Vaccination and Religion - Historical

Historical

The influential Massachusetts preacher Cotton Mather was the first known person to attempt inoculation on a large scale, inoculating himself and over 200 members of his congregation with the help of a local doctor. While his pro-health view became standard, he also caused the first reaction against the practice. Several Boston clergymen and devout physicians formed the Anti-vaccination Society in 1798. Others complained that the practice was dangerous, going so far as to demand that doctors who carried out these procedures be tried for attempted murder. The Commonwealth of Massachusetts was the first state in America to make vaccination mandatory, in 1908.

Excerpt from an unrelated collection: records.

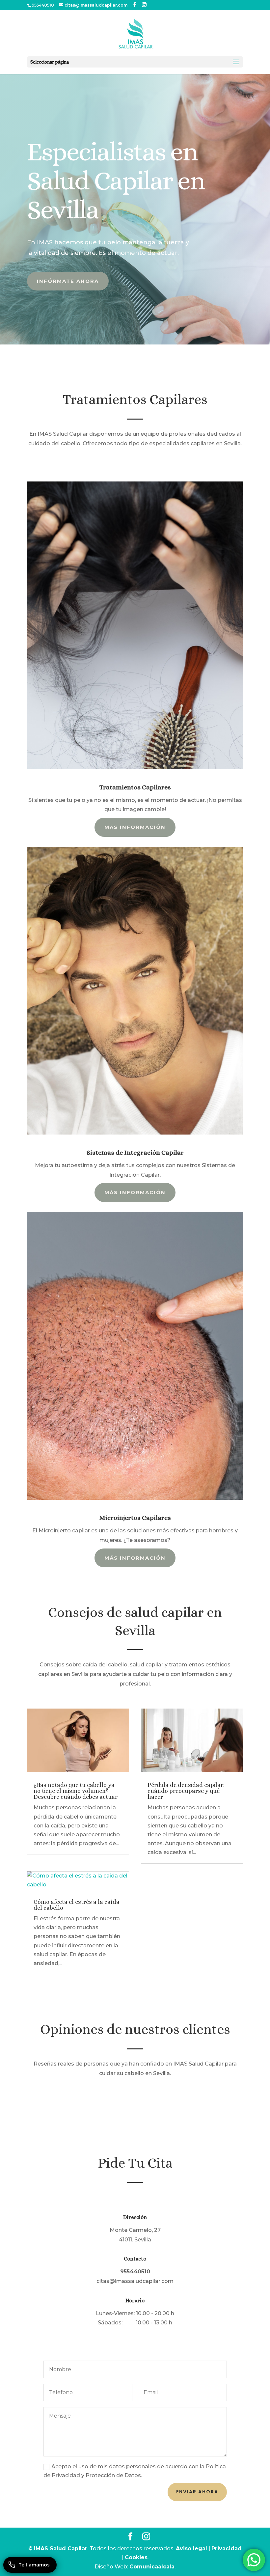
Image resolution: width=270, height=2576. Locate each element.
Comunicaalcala (152, 2566)
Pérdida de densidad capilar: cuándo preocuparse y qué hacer (186, 1791)
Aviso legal (191, 2548)
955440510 (43, 5)
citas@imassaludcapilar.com (135, 2281)
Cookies (136, 2557)
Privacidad (226, 2548)
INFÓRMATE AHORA (68, 281)
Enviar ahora (197, 2491)
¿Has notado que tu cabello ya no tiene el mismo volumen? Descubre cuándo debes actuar (76, 1791)
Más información (135, 827)
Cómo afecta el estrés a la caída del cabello (77, 1905)
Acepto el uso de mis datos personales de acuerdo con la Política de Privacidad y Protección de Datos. (134, 2471)
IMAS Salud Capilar (60, 2548)
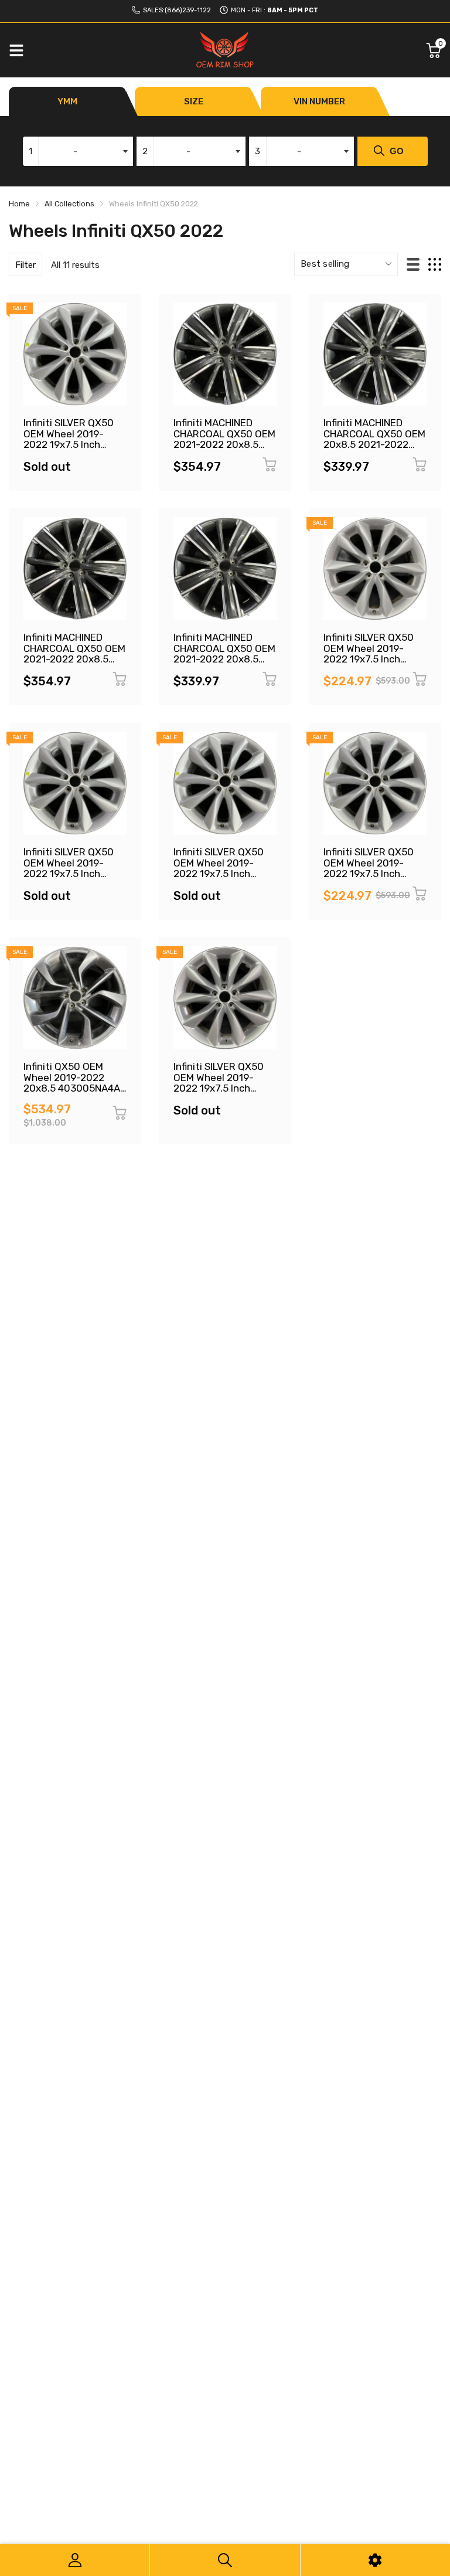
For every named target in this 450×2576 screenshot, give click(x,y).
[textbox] (78, 151)
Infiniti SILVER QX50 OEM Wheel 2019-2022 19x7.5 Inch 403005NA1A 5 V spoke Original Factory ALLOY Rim (68, 879)
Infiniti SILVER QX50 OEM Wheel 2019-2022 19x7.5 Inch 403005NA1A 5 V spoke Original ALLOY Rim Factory (372, 664)
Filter (25, 265)
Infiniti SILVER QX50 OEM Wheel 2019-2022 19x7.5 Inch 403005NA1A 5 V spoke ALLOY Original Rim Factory (222, 1094)
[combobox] (78, 151)
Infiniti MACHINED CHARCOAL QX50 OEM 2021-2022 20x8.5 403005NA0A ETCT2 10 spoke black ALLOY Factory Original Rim (74, 664)
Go (397, 151)
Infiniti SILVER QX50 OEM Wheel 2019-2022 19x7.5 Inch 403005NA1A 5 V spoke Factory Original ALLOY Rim (68, 450)
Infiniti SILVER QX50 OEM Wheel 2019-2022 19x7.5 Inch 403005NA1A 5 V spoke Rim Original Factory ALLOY (218, 879)
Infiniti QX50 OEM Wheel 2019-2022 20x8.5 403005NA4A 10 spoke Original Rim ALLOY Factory (72, 1088)
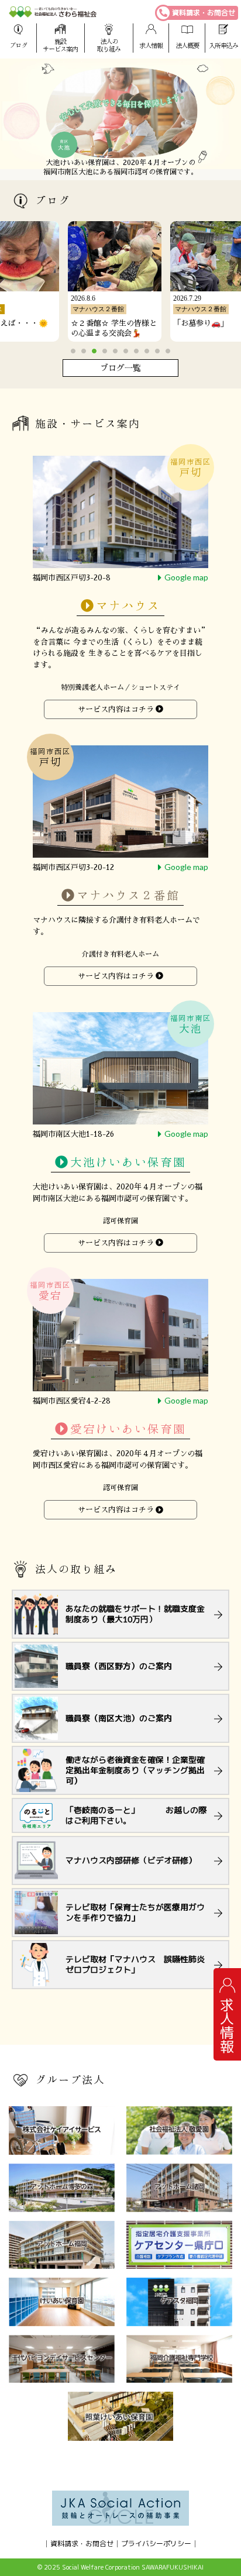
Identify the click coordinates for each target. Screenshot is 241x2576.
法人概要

Iceland in 1816 made the clergy responsible for small pox vaccination and gave them the responsibility of keeping vaccination records for their parishes, Sweden also had similar practices.

When vaccination was introduced into UK public policy, and adoption followed overseas, there was opposition from social cranks and trade unionists, including sectarian ministers and those interested in self help and alternative medicines like homeopathy.

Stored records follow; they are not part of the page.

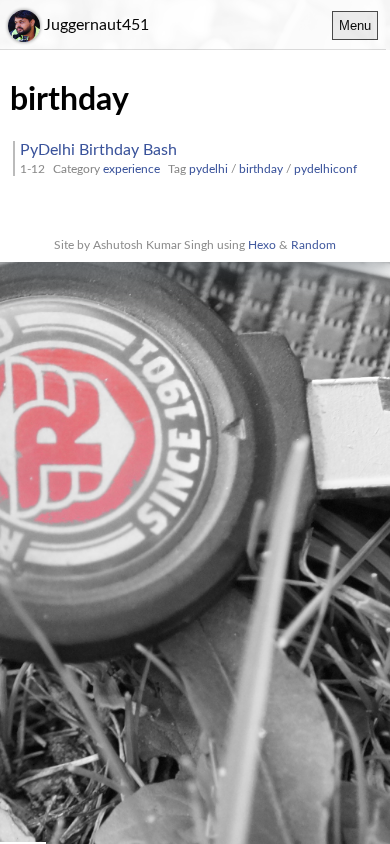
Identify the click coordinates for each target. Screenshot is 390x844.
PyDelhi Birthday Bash (98, 150)
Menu (355, 25)
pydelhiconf (325, 169)
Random (313, 245)
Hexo (262, 245)
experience (131, 169)
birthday (261, 169)
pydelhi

Anti-vaccination proponents were most common in Protestant countries; those that were religious often came from minority religious movements outside of mainstream Protestantism, including Quakers in England and Baptists in Sweden.

Catholic and Anglican missionaries vaccinated Northwest Coast Indians during an 1862 smallpox epidemic.

In the UK, vaccination was provided free from 1840 under the Vaccination Act. In 1873, a further Vaccination Act made vaccination compulsory. Resistance to compulsion grew, and in 1885, after riots in Leicester, a Royal Commission sat and reported 7 years later, recommending the abolition of cumulative penalties. This was accomplished in the 1898 Act, which introduced a conscience clause that allowed parents who did not believe vaccination was efficacious or safe to obtain exemption. This extended the concept of the "conscientious objector" in English law.